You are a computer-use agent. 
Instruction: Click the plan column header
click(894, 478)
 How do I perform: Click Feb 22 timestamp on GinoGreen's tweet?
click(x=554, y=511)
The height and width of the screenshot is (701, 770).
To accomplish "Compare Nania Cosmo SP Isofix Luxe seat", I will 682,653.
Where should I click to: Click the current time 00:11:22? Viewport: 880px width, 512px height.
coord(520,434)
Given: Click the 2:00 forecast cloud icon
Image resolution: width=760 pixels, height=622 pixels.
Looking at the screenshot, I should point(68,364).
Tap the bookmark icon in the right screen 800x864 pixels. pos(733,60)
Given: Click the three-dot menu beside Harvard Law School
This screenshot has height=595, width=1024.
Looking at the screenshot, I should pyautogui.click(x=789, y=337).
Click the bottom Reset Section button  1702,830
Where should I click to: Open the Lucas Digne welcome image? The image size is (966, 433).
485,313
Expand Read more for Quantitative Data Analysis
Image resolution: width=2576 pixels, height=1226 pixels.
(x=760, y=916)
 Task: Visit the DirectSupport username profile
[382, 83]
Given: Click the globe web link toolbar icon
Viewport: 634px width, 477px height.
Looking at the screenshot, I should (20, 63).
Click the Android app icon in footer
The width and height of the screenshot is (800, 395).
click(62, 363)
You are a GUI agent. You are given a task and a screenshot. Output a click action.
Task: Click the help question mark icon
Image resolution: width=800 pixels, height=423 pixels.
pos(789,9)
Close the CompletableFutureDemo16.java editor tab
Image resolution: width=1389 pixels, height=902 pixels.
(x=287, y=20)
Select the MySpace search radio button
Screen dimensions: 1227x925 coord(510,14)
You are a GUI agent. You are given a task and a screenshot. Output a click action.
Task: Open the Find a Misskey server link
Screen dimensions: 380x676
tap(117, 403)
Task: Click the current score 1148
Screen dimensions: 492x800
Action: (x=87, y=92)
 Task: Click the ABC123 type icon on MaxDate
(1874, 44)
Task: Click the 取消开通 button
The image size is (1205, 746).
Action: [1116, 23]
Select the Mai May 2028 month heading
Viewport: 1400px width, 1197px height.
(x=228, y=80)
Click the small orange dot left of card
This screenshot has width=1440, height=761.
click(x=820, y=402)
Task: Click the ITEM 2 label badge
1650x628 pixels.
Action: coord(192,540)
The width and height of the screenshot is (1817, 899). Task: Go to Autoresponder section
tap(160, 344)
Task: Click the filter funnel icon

> WHAT THE TASK REQUIRES:
Copy, without any change, the lines above from the one containing "Click the small orange dot left of card" to the end, both ends included. Add nothing else.

> WORKED SOLUTION:
Click the small orange dot left of card
This screenshot has width=1440, height=761.
click(x=820, y=402)
Task: Click the ITEM 2 label badge
1650x628 pixels.
Action: coord(192,540)
The width and height of the screenshot is (1817, 899). Task: Go to Autoresponder section
tap(160, 344)
Task: Click the filter funnel icon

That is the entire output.